_Page extract_.
Norway’s capital city Oslo has a big cruise ship harbor where huge cruise ships bring in thousands of passengers daily all year round. Oslo is a great city to spend a full day as a cruise ship tourist, but the first thing you want to do when arriving in Oslo is to get from the cruise port to the actual Oslo city center.
We’re going to showing you how to easily get from the Oslo Cruise Terminals to Oslo City center in this article!
The Oslo Cruise Port is located just south of the main city center, which is within walking distance of Oslo’s city center. The walk is between 4 and 15 minutes, depending on which side of the harbor the cruise ship docks at. But just keep walking north (away from the fjord where the cruise ship came from) to get to the city center.
It’s a pretty easy and relaxing stroll that will show you some of the popular tourist spots in Oslo along the way, and I urge you to walk if you are in shape to do so. If not, just get in one of the many taxis that will be waiting at the port.
You can also get on the Oslo Jump-On Jump-Off Tour Bus directly from Oslo harbor, which makes it super easy to get to all the amazing attractions and sights in Oslo. Tickets to this bus can be bought here:
Walking directions to get from Oslo Port to the city center
We’re using Oslo S (the main public transportation hub in Oslo) as Oslo’s city center in this article. This is where Karl Johan’s Gate begins, which will take you trough the main shopping street, ending at the Royal Palace.

_Required work_.
1 - Duplicate the Oslo cruise port text from "Norway’s capital city" up to and including "in this article!".
2 - List every means of getting away from the cruise port that the Oslo cruise port text mentions.

_Material provided_.
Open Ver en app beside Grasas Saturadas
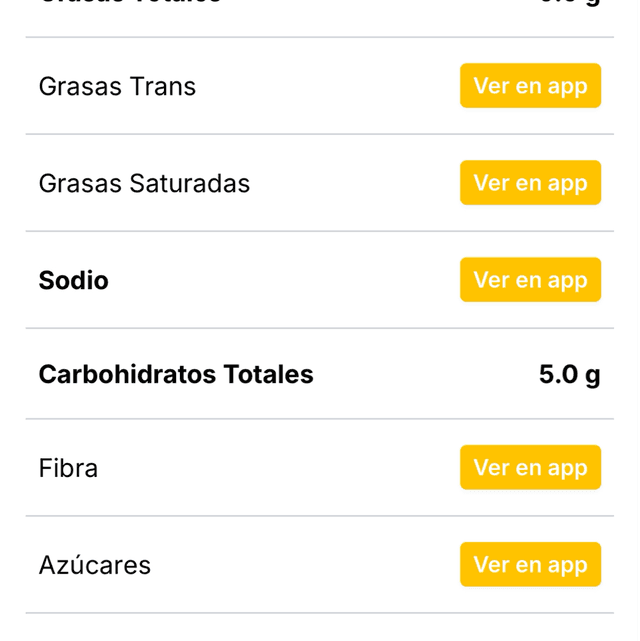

_Results for each task_.
1 -
Norway’s capital city Oslo has a big cruise ship harbor where huge cruise ships bring in thousands of passengers daily all year round. Oslo is a great city to spend a full day as a cruise ship tourist, but the first thing you want to do when arriving in Oslo is to get from the cruise port to the actual Oslo city center.
We’re going to showing you how to easily get from the Oslo Cruise Terminals to Oslo City center in this article!

2 -
- Walking
- Taxi
- Oslo Jump-On Jump-Off Tour Bus